In the previously reported data, deucravacitinib was superior for all efficacy endpoints at week 16, including an analysis of quality of life when compared with placebo (P < .0001) or apremilast (P = .0088). At week 52, after having been switched to deucravacitinib at week 16, patients on placebo achieved comparable responses on the efficacy measures in this study, including PASI75.



Relative to JAK inhibitors commonly used in rheumatoid arthritis and other inflammatory diseases, the greater specificity of deucravacitinib for TYK2 appears to have meaningful safety advantages, according to Dr. Lebwohl. Targeted mostly on the TYK2 regulatory domain, deucravacitinib largely avoids inhibition of the JAK 1, 2, and 3 subtypes. Dr. Lebwohl said this explains why deucravacitinib labeling does not share the boxed warnings about off-target effects, such as those on the cardiovascular system, that can be found in the labeling of other JAK inhibitors.

In the published 52-week data, the discontinuation rate for adverse events was lower in the group randomized to deucravacitinib arm than in the placebo arm.

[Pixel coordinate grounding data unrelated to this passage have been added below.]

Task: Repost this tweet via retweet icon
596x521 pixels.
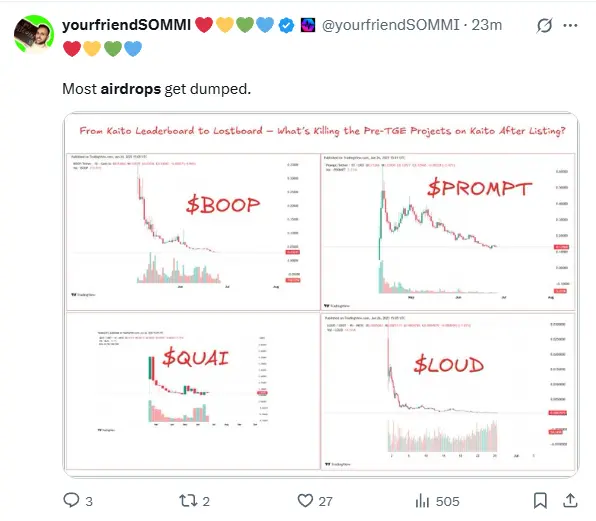Action: pos(188,500)
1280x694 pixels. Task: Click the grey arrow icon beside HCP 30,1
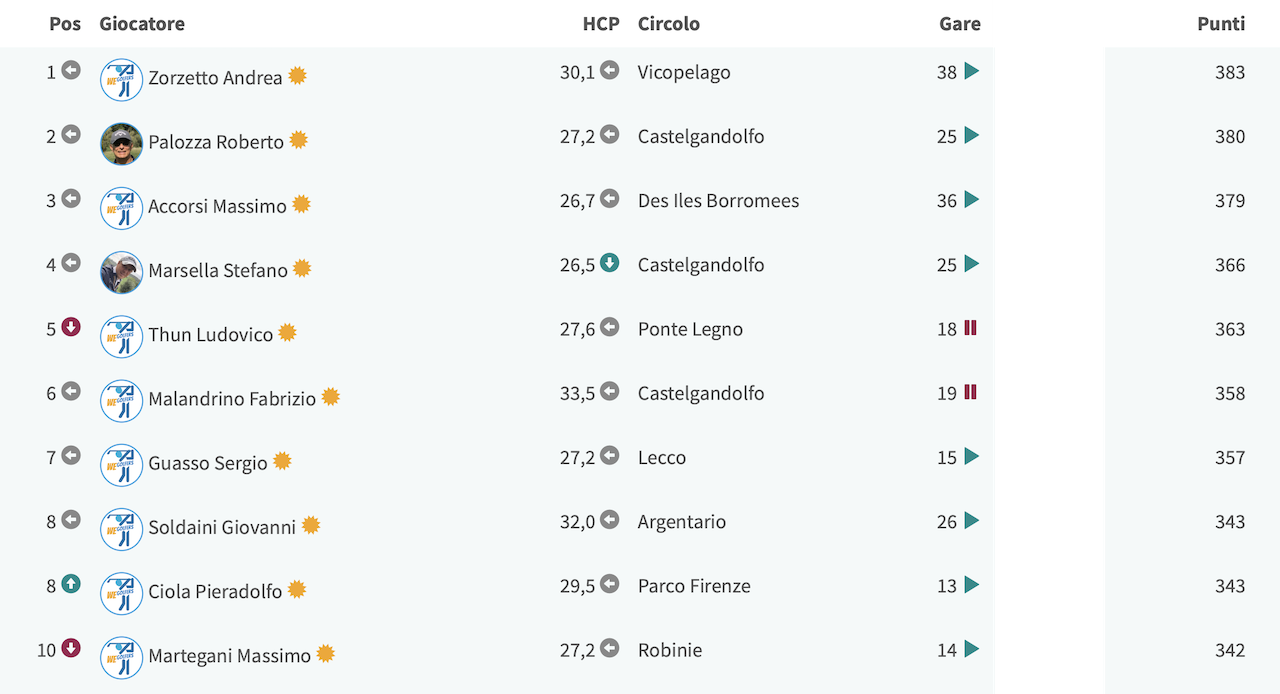[x=609, y=70]
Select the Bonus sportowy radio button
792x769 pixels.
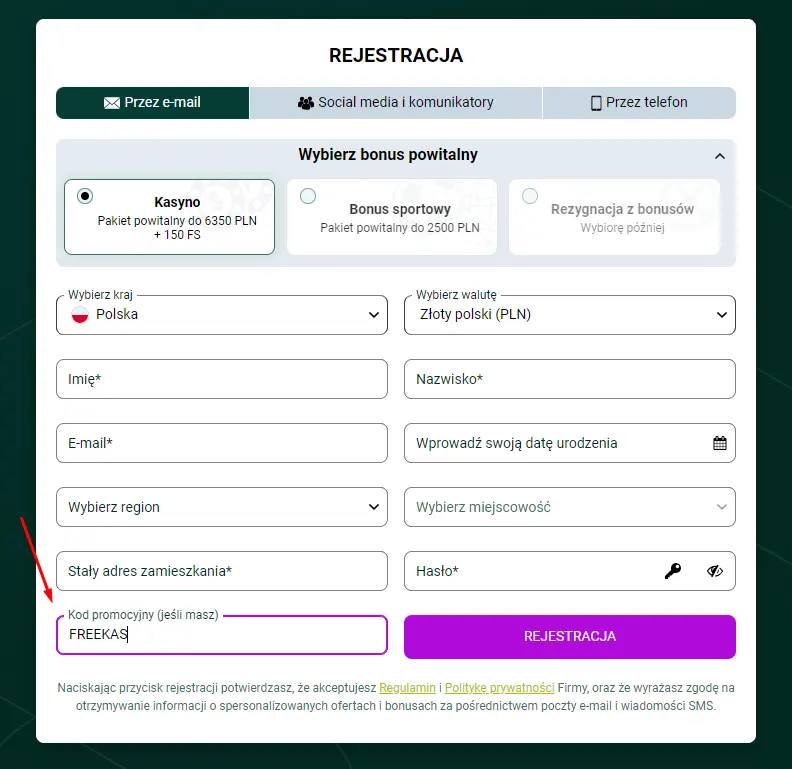(x=308, y=196)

In the extended follow-up, there were no new signals for adverse events, including those involving the CV system or immune function.

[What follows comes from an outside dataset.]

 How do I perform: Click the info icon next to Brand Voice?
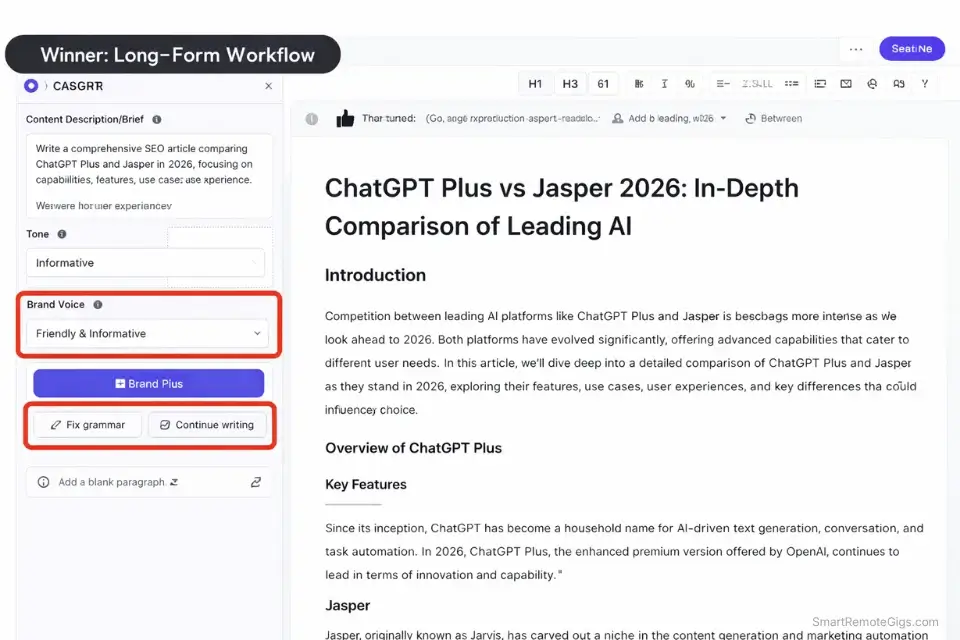[96, 304]
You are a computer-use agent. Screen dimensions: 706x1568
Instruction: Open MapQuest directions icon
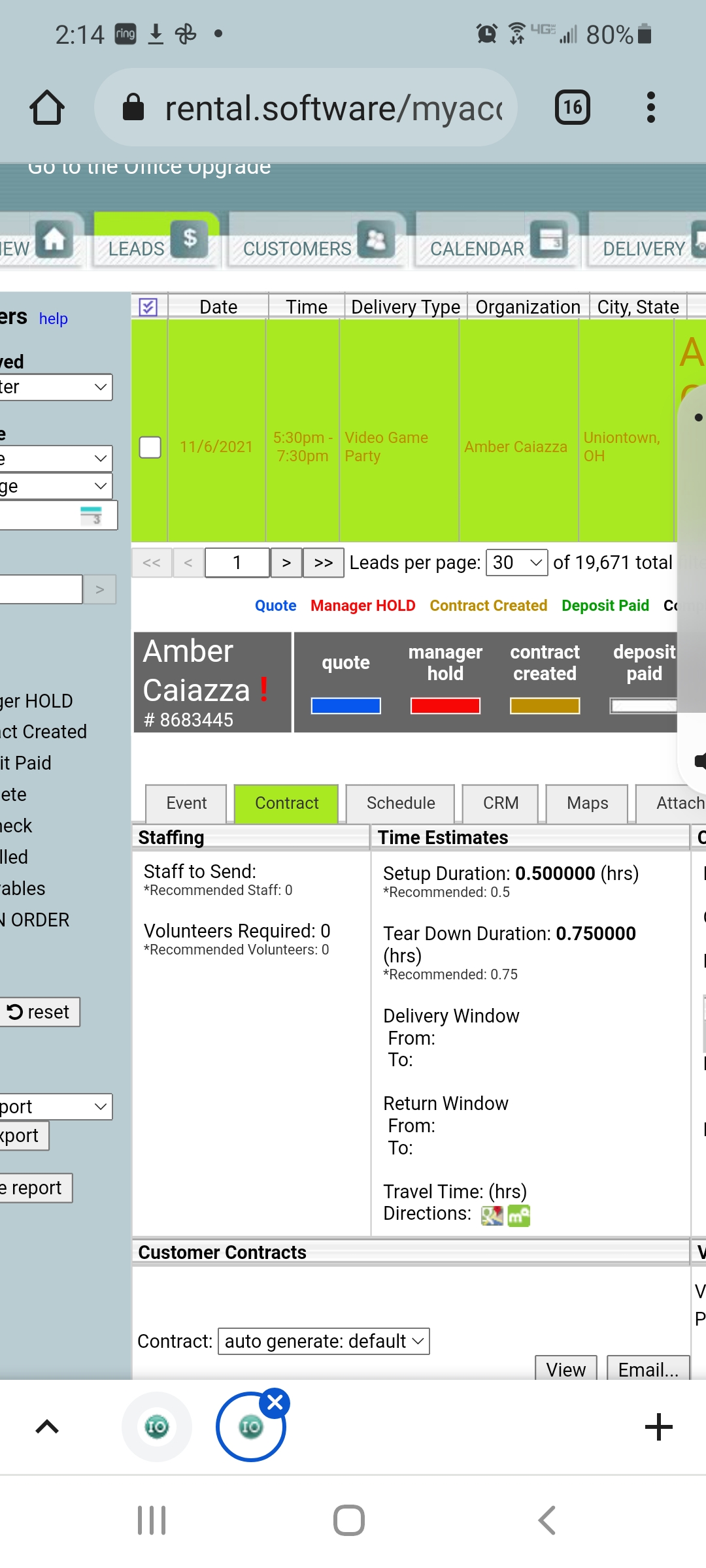click(519, 1215)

The key message so far from the long-term follow-up, which is ongoing, is that “continuous treatment with deucravacitinib is associated with durable efficacy,” Dr. Lebwohl said. It is this combination of sustained efficacy and safety that led Dr. Lebwohl to suggest it as a reasonable oral competitor to injectable biologics.

“Patients now have a choice,” he said.

Jashin J. Wu, MD, a board member of the National Psoriasis Foundation and an associate professor in the department of dermatology, University of Miami, has been following the development of deucravacitinib. He said that the recent FDA approval validates the clinical evidence of benefit and safety, while the long-term data presented at the EADV congress support its role in expanding treatment options.

“Deucravacitinib is a very effective oral agent for moderate to severe plaque psoriasis with strong maintenance of effect through week 112,” he said. Differentiating it from other JAK inhibitors, the FDA approval “confirms the safety of this agent as there is no boxed warning,” he added.

Dr. Lebwohl reports financial relationships with more than 30 pharmaceutical companies, including Bristol-Myers Squibb, the manufacturer of deucravacitinib. Dr. Wu has financial relationships with 14 pharmaceutical companies, including Bristol-Myers Squibb, but he was not an investigator for the phase 3 trials of deucravacitinib.